Les bandes concrètes
de Léon Wuidar
par Alexandra Achard
Il suffit de soumettre à nos sens la réalité des pointes et des angles pour que tout éclate dans un basculement de lignes ou de teintes.
Un espace concret à re-plier, un collage de la main et du regard ; une suite de carrés, de lignes, d’aplats, portant fractures, ruptures et discontinuités dans la continuité des formes et des couleurs pour une histoire de l’effet sensible.
S’étale ainsi tout le pouvoir de l’esthématopée, guidé par le seul jugement de l’artiste : le triangle est jaune et non rouge ou bleu. Des « exécutions » mieux que des recherches ou des échantillonnages. Une expérience où le geste à l’extrême « lyrique » cède sa place aux contraintes : limitée aux seules formes géométriques permises par la ligne, les couleurs primaires, le blanc et le noir.
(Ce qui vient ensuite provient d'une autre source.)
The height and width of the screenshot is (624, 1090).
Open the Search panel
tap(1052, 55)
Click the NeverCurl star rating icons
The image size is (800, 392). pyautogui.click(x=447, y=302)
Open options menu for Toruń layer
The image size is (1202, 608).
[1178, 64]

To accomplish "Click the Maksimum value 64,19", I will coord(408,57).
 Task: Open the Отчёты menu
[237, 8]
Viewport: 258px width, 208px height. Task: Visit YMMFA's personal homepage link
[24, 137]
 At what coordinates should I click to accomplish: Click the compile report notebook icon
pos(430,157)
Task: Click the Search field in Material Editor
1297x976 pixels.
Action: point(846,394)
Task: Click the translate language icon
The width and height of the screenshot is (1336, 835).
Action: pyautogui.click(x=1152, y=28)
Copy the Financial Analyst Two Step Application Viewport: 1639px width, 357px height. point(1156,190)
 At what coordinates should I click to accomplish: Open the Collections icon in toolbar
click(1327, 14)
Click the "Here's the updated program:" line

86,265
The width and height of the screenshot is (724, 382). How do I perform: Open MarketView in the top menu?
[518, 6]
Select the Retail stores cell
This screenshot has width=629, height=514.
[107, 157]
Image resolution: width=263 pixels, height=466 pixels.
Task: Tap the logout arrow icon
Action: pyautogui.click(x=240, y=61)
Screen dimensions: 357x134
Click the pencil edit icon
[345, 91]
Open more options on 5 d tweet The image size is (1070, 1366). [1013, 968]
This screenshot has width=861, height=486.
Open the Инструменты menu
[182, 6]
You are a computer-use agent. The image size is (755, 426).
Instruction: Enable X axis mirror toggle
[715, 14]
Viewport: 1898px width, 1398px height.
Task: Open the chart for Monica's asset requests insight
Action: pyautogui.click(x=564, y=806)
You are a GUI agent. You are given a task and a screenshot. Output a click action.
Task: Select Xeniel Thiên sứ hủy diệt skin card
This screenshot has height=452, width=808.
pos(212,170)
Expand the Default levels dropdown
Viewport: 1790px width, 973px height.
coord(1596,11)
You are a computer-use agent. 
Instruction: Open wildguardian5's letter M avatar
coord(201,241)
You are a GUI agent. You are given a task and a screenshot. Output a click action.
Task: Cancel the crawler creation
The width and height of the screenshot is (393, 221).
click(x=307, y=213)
S’inscrivant dans une approche ascétique de l’art, Léon Wuidar produisait il y a soixante ans des motifs segmentés, autonomes mais complémentaires, qui en segmentant la surface qu’ils recouvrent la font exister comme ensemble, comme œuvre.
En d’autres termes, la production latente d’une bande dessinée potentielle, quotidiennement alimentée par l’artiste, produite par le lecteur et multipliée par les expositions. Avec elle, l’auteur offre une lecture globale bien que diffuse et anachronique de son œuvre. Un processus qu’il réifie en faisant de cette bande dessinée une source inépuisable d’unités fragmentées : 18 novembre 82, 4 mai 86, novembre 86, etc. Des tableaux qui, réunis, répondront du même dispositif et supplanteront tout parti pris de monstration, offrant un continuum infini de variations pour une œuvre qu’il est tentant de reprendre à bon compte. Mais la réplique est menaçante tant elle est sans maître et grande de restriction.
Puisque ne subsiste que l’essentiel, que le lecteur suive les lignes médianes, les formes distinguables et autres aplats colorés ou qu’il se contraigne à leur lecture successive, c’est le mouvement issu d’une fragmentation fortuite qui s’offrira à lui. Une bande, dont seul le rythme est donné, dépouillée du narratif mais puissamment récitative (sèche, sûrement). Et si le sens, réduit à la seule fabrication de sensations, y est libre et laissé à la partialité du lecteur, l’erreur serait de croire à l’abstraction d’une production qui accepte, partout, la présence inéluctable du sens.